Compétences dans le numérique

Sur le volet emploi, Frédéric Collet, le président de Leem, évoque une « évolution très rapide pour fabriquer les métiers de demain, qui sont parfois très loin des blouses blanches ». Dans le secteur, environ 150 métiers différents sont recensés sur toute la chaîne, que ce soit en R&D, en production, en assurance qualité jusqu’au marketing.

Les besoins se font sentir en chercheurs, en bio-informaticiens, en data scientists, en responsables qualité ou d'essais cliniques, avec des vraies compétences dans les domaines du numérique et des nouvelles technologies. Michael Danon souligne les besoins « en techniciens en bioproduction et en ingénieurs en intelligence artificielle ».

« Dans les cinq prochaines années, on estime à 5000 les postes sur lesquels il y a un besoin en compétences numériques », ajoute-t-il.  Et ce, sur tout le territoire, en particulier dans six grands bassins d’emplois où le secteur pharmaceutique est très solidement ancré : l’Ile-de-France, les Hauts-de-France, le Grand-Est, l’Auvergne-Rhône-Alpes, la Normandie et le Centre-Val de Loire.
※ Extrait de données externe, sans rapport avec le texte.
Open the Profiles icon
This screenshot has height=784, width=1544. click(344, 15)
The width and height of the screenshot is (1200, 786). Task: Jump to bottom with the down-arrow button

100% des alternants embauchés

Pour recruter des jeunes, l’industrie pharmaceutique en France mise beaucoup sur la formation. Environ 7 300 alternants ont été formés en 2020. Le secteur s’est engagé à monter jusqu’à 8 000 jeunes par an ces prochaines années. L’objectif est d’attirer des talents qui ne pensent pas forcément que leurs compétences pourraient s’appliquer au secteur pharmaceutique, et avec la volonté de recruter aussi « plus de talents issus de quartiers prioritaires de la ville ou des zones de revitalisation rurale », indique le Leem dans un communiqué.

Frédéric Collet assure d’ailleurs que « 100% des alternants sont embauchés par le secteur ». Essentiellement formés par les plus grandes entreprises pharmaceutiques, qui ont plus de moyens pour le faire, mais ne peuvent pas recruter tout le monde, les alternants trouvent sans problème des emplois aussi dans la multitude de PME que recense le secteur, assure encore le Leem.

Face à des nouveaux entrants sur le marché du travail qui réclament de plus en plus une vraie qualité au travail, Michael Danon vante aussi la « rémunération, qui est, dans la branche pharma, nettement supérieure à la moyenne des secteurs industriels ». Mais également les « perspectives de carrière » et des accords récents de branche sur la qualité de vie au travail et sur le télétravail.